March 16th, 2020 at 11:29 AM ^

Man do I hear you...  I spent last week in the hospital doing non-essential computer training only to be sent home on Friday.  Day late and dollar short.  Just so incredibly crazy.  Hard to imagine the though process when people are able to work from home.  It might be worth demanding an answer, but I need a job...

Bluetotheday

March 15th, 2020 at 11:56 PM ^

Throughout the US and Canada all of our offices are closed the entire week. The following week we will consider allowing employees to entire but only in groups. 
 

 

4godkingandwol…

March 16th, 2020 at 12:32 AM ^

Washington state is shutting down all restaurants and bars. We are going almost full lockdown other than transportation. Guessing it’s a sign of things to come elsewhere. Then, hopefully, nothing will happen over the next two months, and we can spend our time on this board trying to explain to idiots why that’s the whole fucking point. 
 

stay isolated out there. 

J.

March 16th, 2020 at 1:50 AM ^

And therein lies the problem.  There's another similar area of public policy currently being debated -- deliberately leaving it out -- where the same logic applies: "a terrible thing is going to happen, so we have to do all of these things to prevent it."

The issue in both cases is that these statements aren't really falsifiable.  If the mitigation steps are taken, we'll never know whether or not there was actually a real problem.  If the mitigation steps aren't taken, we run the risk of the projections having been accurate.

So, if all goes according to plan, we'll have two months of both sides yelling "I told you so!" at the top of their lungs, and no way to know who was actually correct, and no way to learn from the situation for next time.

blue in dc

March 16th, 2020 at 7:06 AM ^

1. Since States like Ohio have republican governor’s and are taking pretty drastic action, maybe we can get past the, their are two sides bullshit at least a little - as with most complex public policy issues, there is a whole spectrum.

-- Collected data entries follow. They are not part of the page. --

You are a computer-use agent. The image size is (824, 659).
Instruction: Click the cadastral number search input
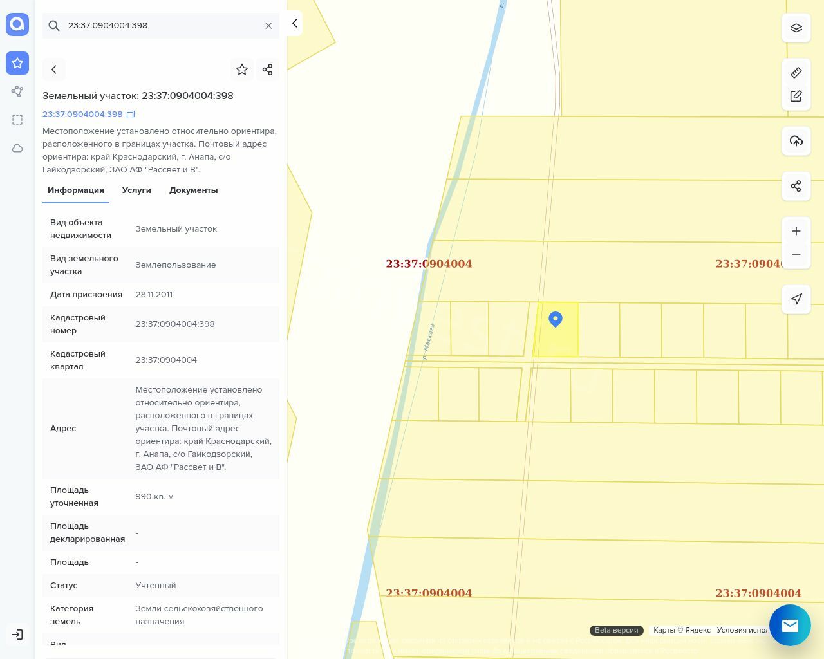point(161,26)

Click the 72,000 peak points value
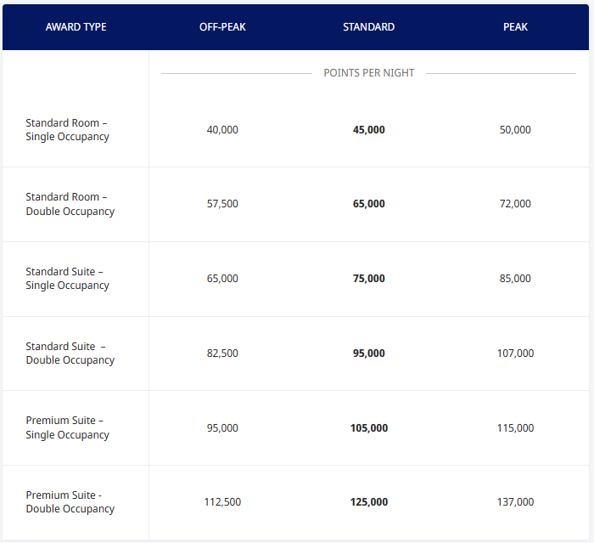[x=515, y=204]
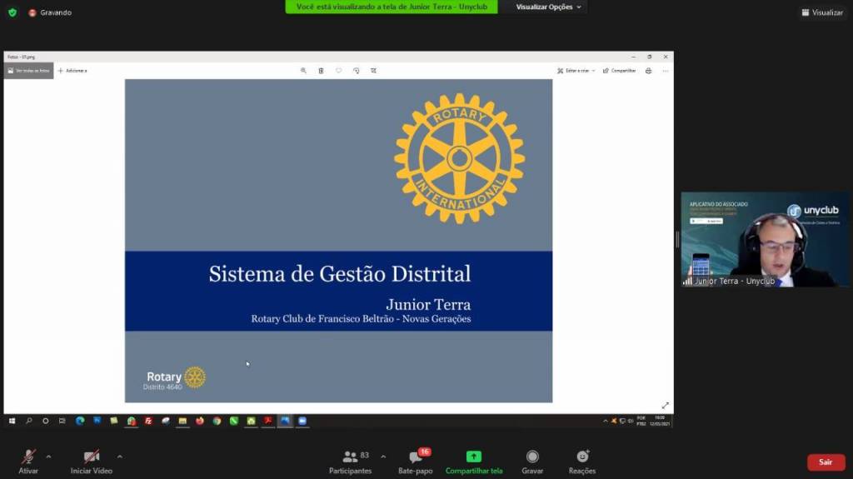The width and height of the screenshot is (853, 479).
Task: Click the trash delete icon in Photos
Action: [x=322, y=71]
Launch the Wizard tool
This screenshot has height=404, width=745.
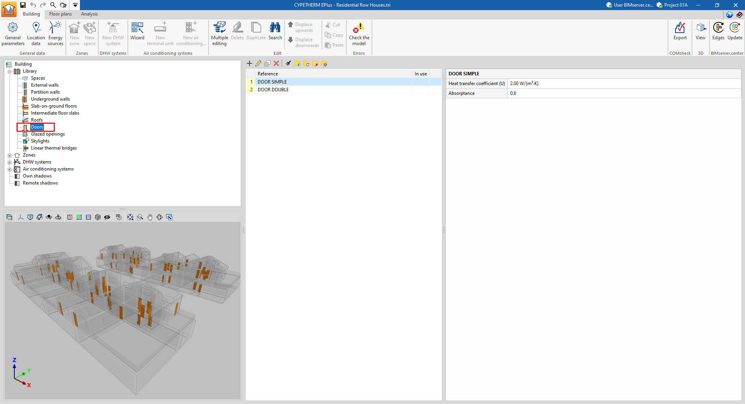click(x=137, y=31)
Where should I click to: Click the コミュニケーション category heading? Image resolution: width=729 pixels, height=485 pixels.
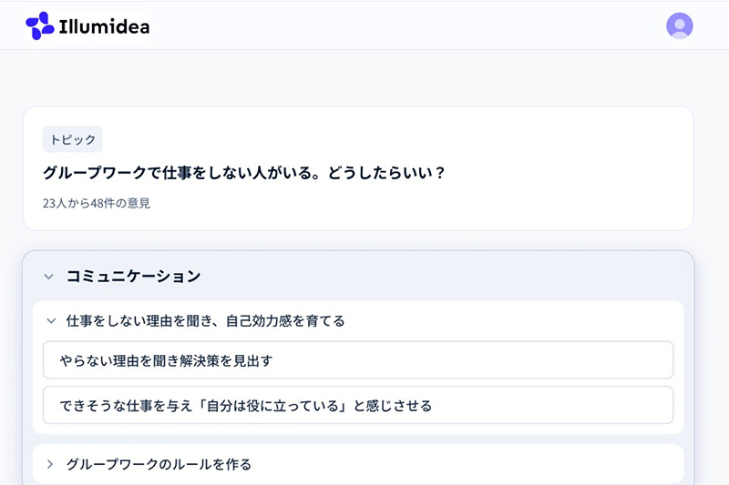coord(133,277)
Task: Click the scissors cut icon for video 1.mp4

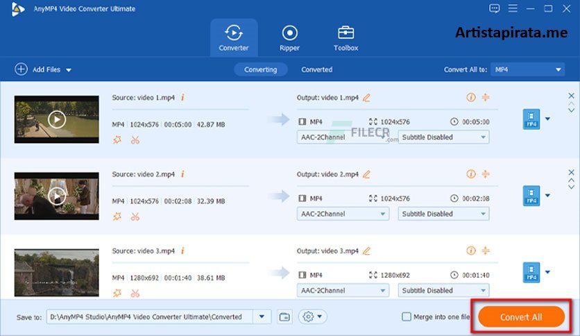Action: pos(135,140)
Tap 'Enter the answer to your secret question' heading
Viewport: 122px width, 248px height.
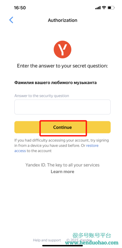(x=63, y=66)
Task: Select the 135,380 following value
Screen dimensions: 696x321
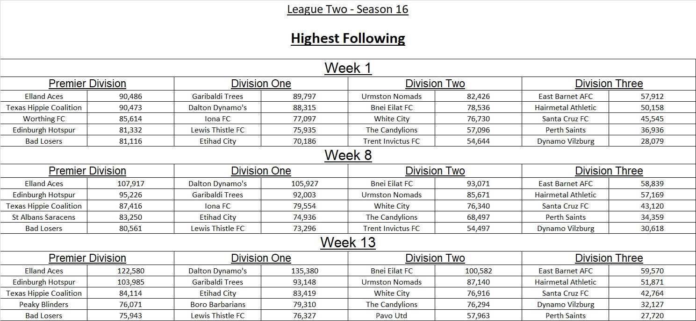Action: pos(304,271)
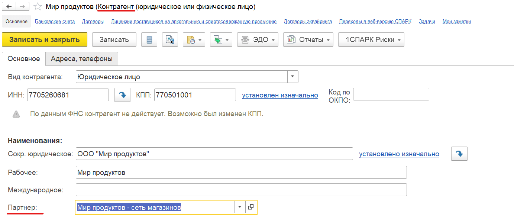Open the list icon button after Записать
The width and height of the screenshot is (514, 218).
pos(149,40)
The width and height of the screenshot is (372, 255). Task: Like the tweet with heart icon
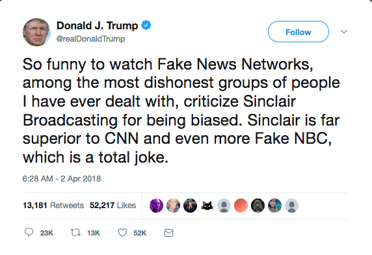pyautogui.click(x=122, y=233)
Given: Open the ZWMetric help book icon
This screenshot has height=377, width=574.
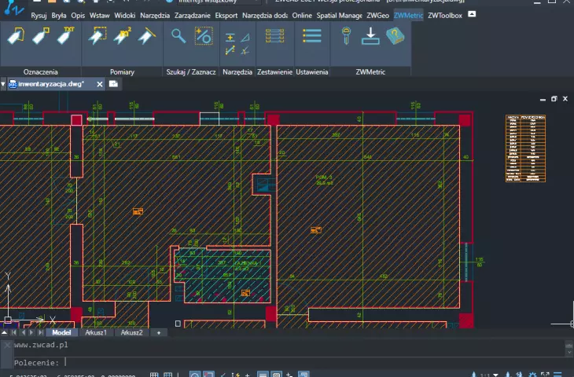Looking at the screenshot, I should point(396,36).

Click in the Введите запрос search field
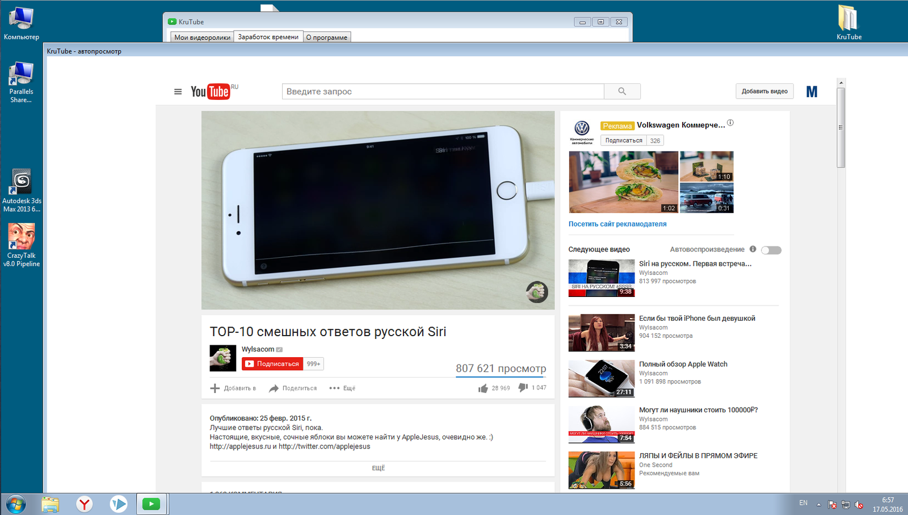click(443, 91)
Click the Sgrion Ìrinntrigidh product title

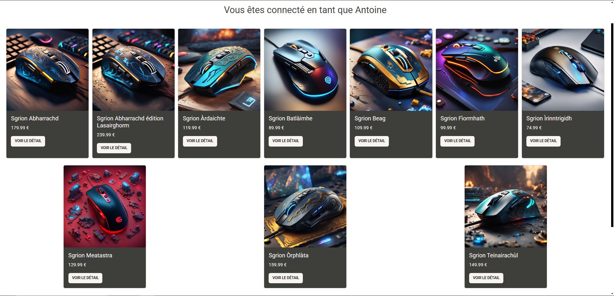click(x=549, y=118)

2. I think that assumes that the measures taken are successful enough both in the US and other countries that there are few if more areas with Italy like problems.    That would be wonderful, but very well may not be the case.  

3. Maybe a silver lining of this is that we will take a more proactive attitude towards emergency planning so that we are able yo think plans through (at the federal, state, city, company and individual level) so that we are more prepared to deal with generally foreseeable (even if not specifically foreseeable) disasters.

Perkis-Size Me

March 16th, 2020 at 8:21 AM ^

Welp, the house doesn't always win. 

Either way, this makes sense. It sucks to have to do, but with as many thousands of people running in and out of those casinos every single day, they are akin to human petri dishes. If any of those casinos ever got associated as being responsible for part of the outbreak, they'd be crippled. Maybe even permanently.

champswest

March 16th, 2020 at 9:10 AM ^

Gov. Whitmer to sign order this morning ordering the closure of all bars and restaurants effective 3:00 PM today. They may still prepare food for carry out and delivery.